Task goal: Transcribe each record word for word. Skip the images.

Collection entries:
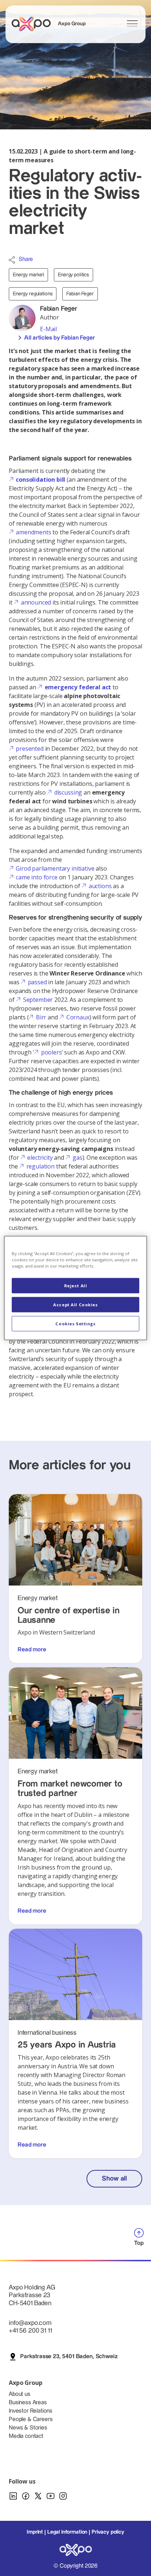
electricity (39, 1157)
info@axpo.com (30, 2323)
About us (19, 2394)
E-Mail (48, 329)
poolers (51, 1052)
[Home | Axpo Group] (34, 24)
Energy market (28, 274)
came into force (37, 877)
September (38, 1000)
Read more (32, 1649)
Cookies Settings (75, 1323)
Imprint (35, 2532)
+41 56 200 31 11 (30, 2330)
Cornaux (77, 1017)
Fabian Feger (79, 293)
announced (36, 602)
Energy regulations (32, 293)
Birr (41, 1017)
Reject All (75, 1285)
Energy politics (73, 274)
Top (139, 2243)
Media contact (26, 2436)
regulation (40, 1166)
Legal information (67, 2532)
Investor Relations (30, 2411)
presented (30, 749)
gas (77, 1157)
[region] (75, 1288)
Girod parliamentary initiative (55, 868)
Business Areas (28, 2402)
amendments (33, 532)
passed (37, 982)
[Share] (12, 260)
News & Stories (28, 2428)
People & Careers (30, 2419)
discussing (68, 792)
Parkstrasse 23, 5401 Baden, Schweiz (68, 2356)
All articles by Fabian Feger (59, 338)
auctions (100, 886)
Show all (114, 2178)
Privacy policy (108, 2532)
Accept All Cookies (75, 1304)
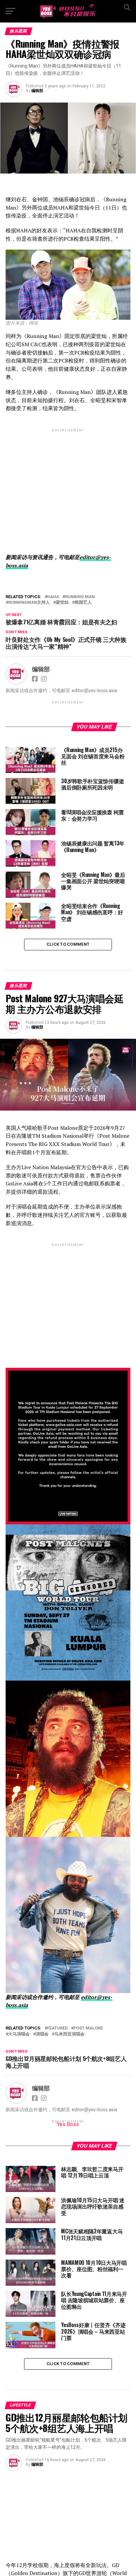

Answer section:
electricity (39, 1157)
info@axpo.com (30, 2323)
About us (19, 2394)
E-Mail (48, 329)
poolers (51, 1052)
[Home | Axpo Group] (34, 24)
Energy market (28, 274)
came into force (37, 877)
September (38, 1000)
Read more (32, 1649)
Cookies Settings (75, 1323)
Imprint (35, 2532)
+41 56 200 31 11 (30, 2330)
Cornaux (77, 1017)
Fabian Feger (79, 293)
announced (36, 602)
Energy regulations (32, 293)
Birr (41, 1017)
Reject All (75, 1285)
Energy politics (73, 274)
Top (139, 2243)
Media contact (26, 2436)
regulation (40, 1166)
Legal information (67, 2532)
Investor Relations (30, 2411)
presented (30, 749)
gas (77, 1157)
[region] (75, 1288)
Girod parliamentary initiative (55, 868)
Business Areas (28, 2402)
amendments (33, 532)
passed (37, 982)
[Share] (12, 260)
News & Stories (28, 2428)
People & Careers (30, 2419)
discussing (68, 792)
Parkstrasse 23, 5401 Baden, Schweiz (68, 2356)
All articles by Fabian Feger (59, 338)
auctions (100, 886)
Show all (114, 2178)
Privacy policy (108, 2532)
Accept All Cookies (75, 1304)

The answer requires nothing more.